A house is there for a century you can't scrap it and buy a new one after a decade like you can for a car


----------



## odyssey06 (28 Sep 2021)

joe sod said:


> Agree, I made exactly the same point in another thread, @Purple also makes a good point about cars being manufactured to higher spec now than 50 years ago. However one factor not taken into account with this comparison is that these higher spec cars have short life spans maybe 10 years then they are obsolete and not worth repairing, in fact it is this complexity that increases their obsolescence. If you ever watch classic car programs the cars from 50 years ago are much more desirable for amateur classic car enthusiasts precisely because they don't have this complexity.
> A house is there for a century you can't scrap it and buy a new one after a decade like you can for a car


We didn't have the NCT 50 years ago either though.
I think car longevity peaked in the late 1990s with better rust proofing etc and they were much safer and reliable than earlier era cars.
Emissions are putting a lot of those cars off the road, something never checked pre NCT.

It's the electronics with the spec of the cars reducing their lifespan now & complexity of repair cost.


----------



## Purple (28 Sep 2021)

joe sod said:


> A house is there for a century you can't scrap it and buy a new one after a decade like you can for a car


That leads on to another point. Do we want houses to last 200 years? Look at the cost of upkeep, the bad use of space and energy waste on old houses. A 100 year old house has been completely re-plumbed and completely re-wired. All of the windows have been replaced at least once. All of the soffit and facia has been replaced (at least once). It has been re-insulated at least once.
The expensive bit is the site and ground works. Houses should be designed to be disassembled and recycled at they become obsolete. Houses last 70-100 years on average. Factory built wooden frame houses last exactly the same as a traditional block and wood house.


----------



## The Horseman (28 Sep 2021)

Purple said:


> Modern Internal Combustion engine cars are a fraction of the real cost of what they were 40 years ago.
> 
> From a manufacture and supply perspective you certainly can. We build houses the same way we did 50 years ago. We biuld them to modern specifications but the construction method hasn't changed. It is changing now but it'll take years or decades for that to fully permeate the industry. Houses should be manufactured and assembled, not built.
> 
> ...


You want the state to control the market. Markets don't work like that no matter how much you want them too. Entrepreneurs specialise in finding how to maximise profit.

Markets aim is profit maximisation. Why would a developer/builder build at a price lower than market price. The developer/builder will want the most income. If subsidised  price is greater than income from market prices then they will go that way. 

Deal with the issue of non payment of mortgages and rent and work your way backwards to the other issues. These issues are completely within the control of the govt to deal with. If banks can recoup properties from non paying owners/tenants they maybe more willing to loan and it might even encourage foreign banks back to Ireland. 

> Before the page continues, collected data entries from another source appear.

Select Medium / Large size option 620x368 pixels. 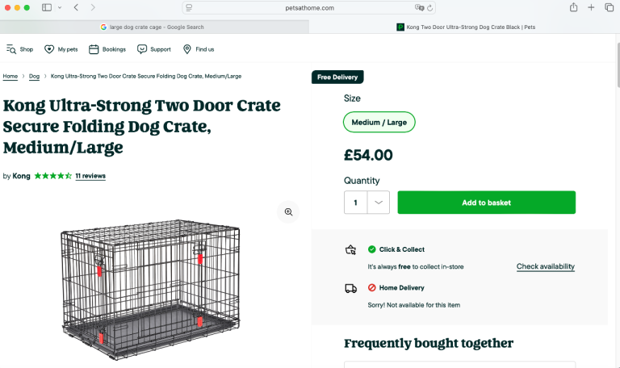pos(379,123)
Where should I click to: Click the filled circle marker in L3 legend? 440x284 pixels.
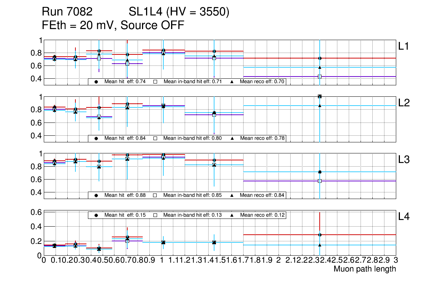pyautogui.click(x=96, y=195)
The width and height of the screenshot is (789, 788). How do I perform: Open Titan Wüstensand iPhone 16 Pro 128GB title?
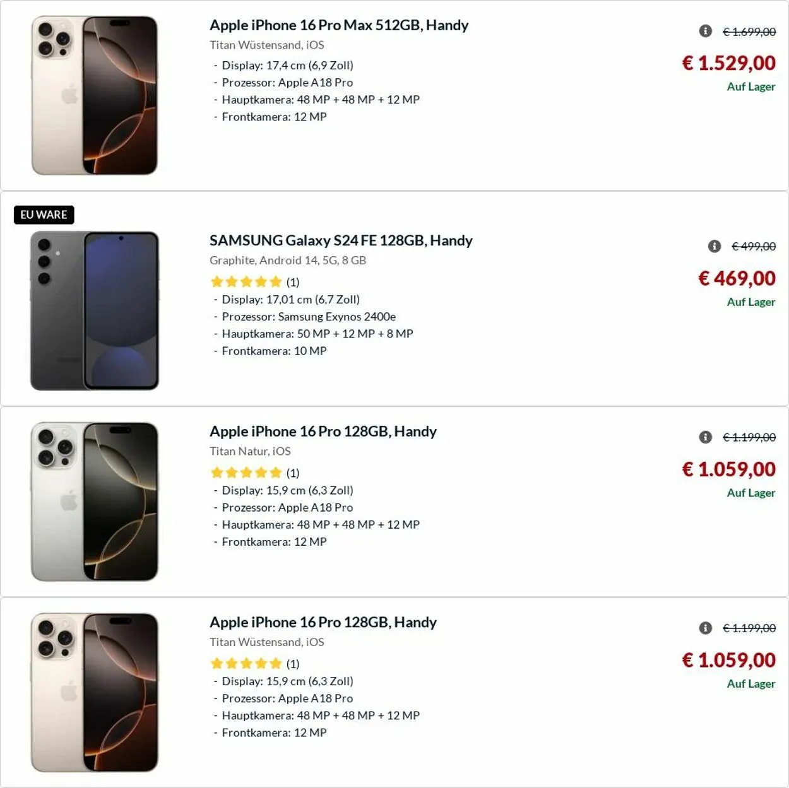point(323,622)
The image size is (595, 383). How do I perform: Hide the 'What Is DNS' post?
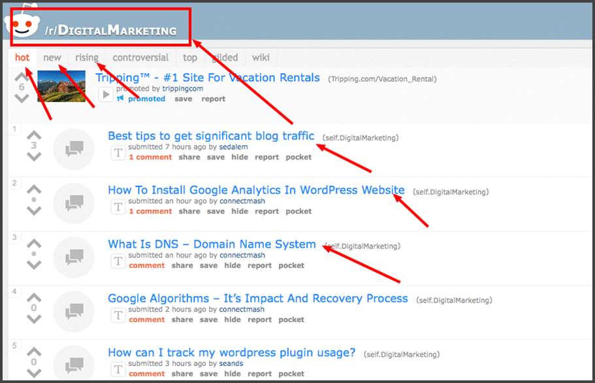(x=233, y=265)
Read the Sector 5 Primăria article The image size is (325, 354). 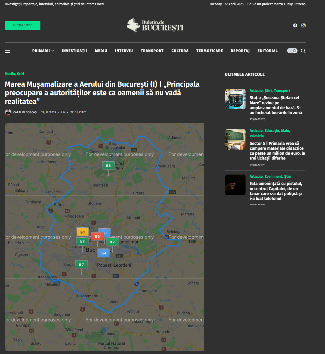click(277, 151)
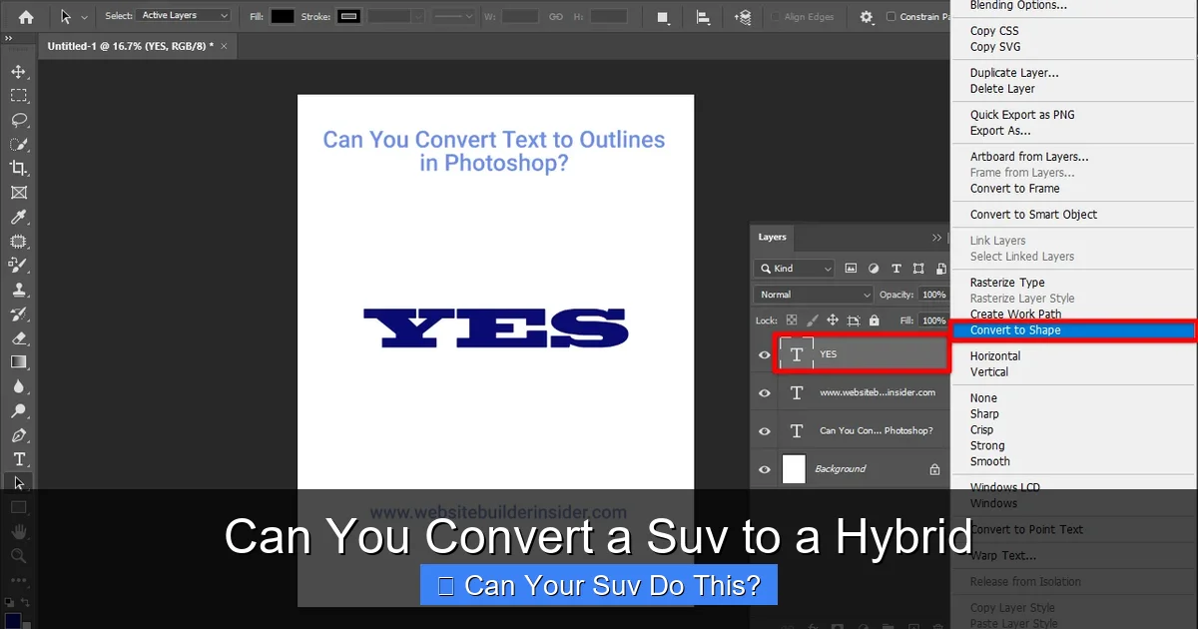The width and height of the screenshot is (1198, 629).
Task: Click the Opacity value field
Action: [932, 294]
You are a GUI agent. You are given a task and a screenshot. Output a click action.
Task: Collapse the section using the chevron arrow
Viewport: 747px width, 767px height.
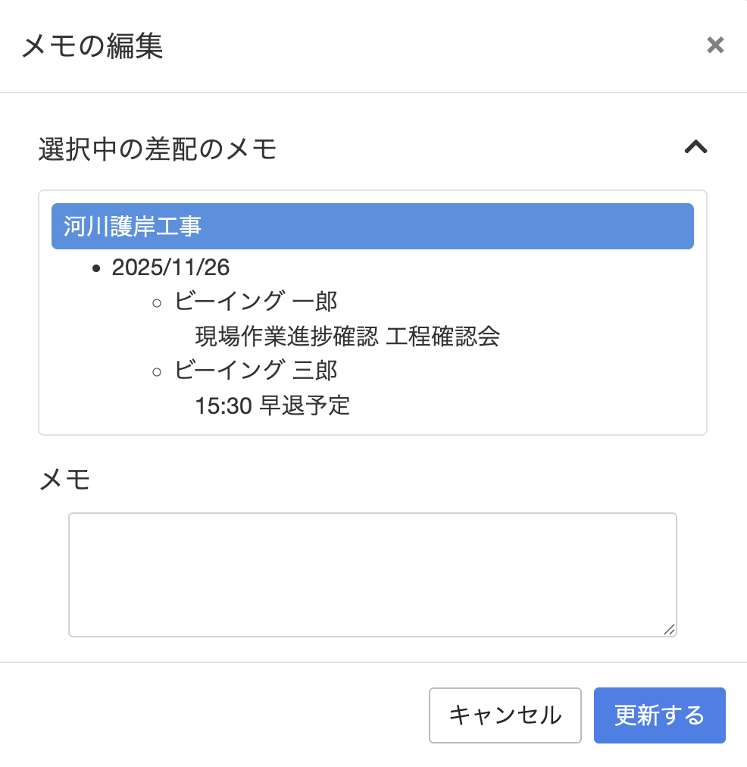click(x=695, y=147)
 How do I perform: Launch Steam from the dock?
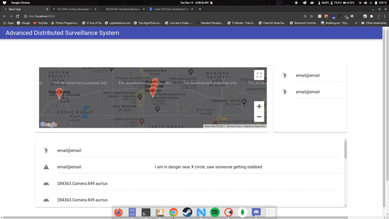187,212
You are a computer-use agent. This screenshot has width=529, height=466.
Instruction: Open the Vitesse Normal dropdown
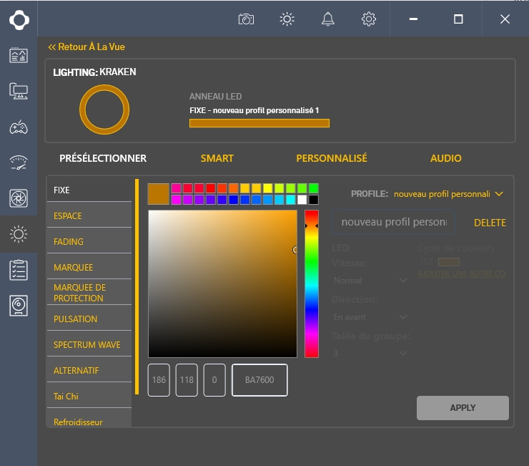(x=370, y=281)
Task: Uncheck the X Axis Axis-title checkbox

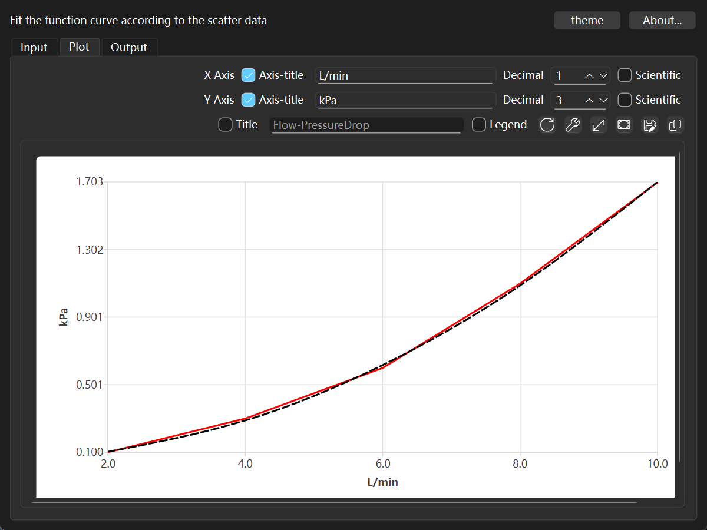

The result is increased competition and reduced finance costs for developers/builders.


----------



## Leo (28 Sep 2021)

joe sod said:


> However one factor not taken into account with this comparison is that these higher spec cars have short life spans maybe 10 years then they are obsolete and not worth repairing, in fact it is this complexity that increases their obsolescence.


Yet car warranties are now longer than they've ever been? And more than 46% of the cars on our roads are 10+ years old? Average age of cars still on the road here is 9 years.

It's not that cars are unrepairable or obsolete after 10 years now, it's down to the fact that efficient manufacturing has brought the up front price down to a level where even those with very limited funds can afford something better, so there is reduced demand for a lot of 10+ year old cars.


----------



## Purple (28 Sep 2021)

The Horseman said:


> You want the state to control the market.


Where did you get that notion from? That's the last thing I want. I do want the State to be efficient in how it interacts with the market. At the moment the State in grossly inefficient and it passes on the cost of that inefficacy to the buyer in the form of development levies and the high cost of finance due to delays in planning.  


The Horseman said:


> Markets don't work like that no matter how much you want them too. Entrepreneurs specialise in finding how to maximise profit.


They specialise in finding profit in the market. The more dysfunctional the market the more profits can be made. If you can control supply you can earn supernormal profits (5th year economics, week 1)


The Horseman said:


> Markets aim is profit maximisation. Why would a developer/builder build at a price lower than market price. The developer/builder will want the most income.


See above.


The Horseman said:


> If subsidised  price is greater than income from market prices then they will go that way.


What?


The Horseman said:


> Deal with the issue of non payment of mortgages and rent and work your way backwards to the other issues. These issues are completely within the control of the govt to deal with. If banks can recoup properties from non paying owners/tenants they maybe more willing to loan and it might even encourage foreign banks back to Ireland.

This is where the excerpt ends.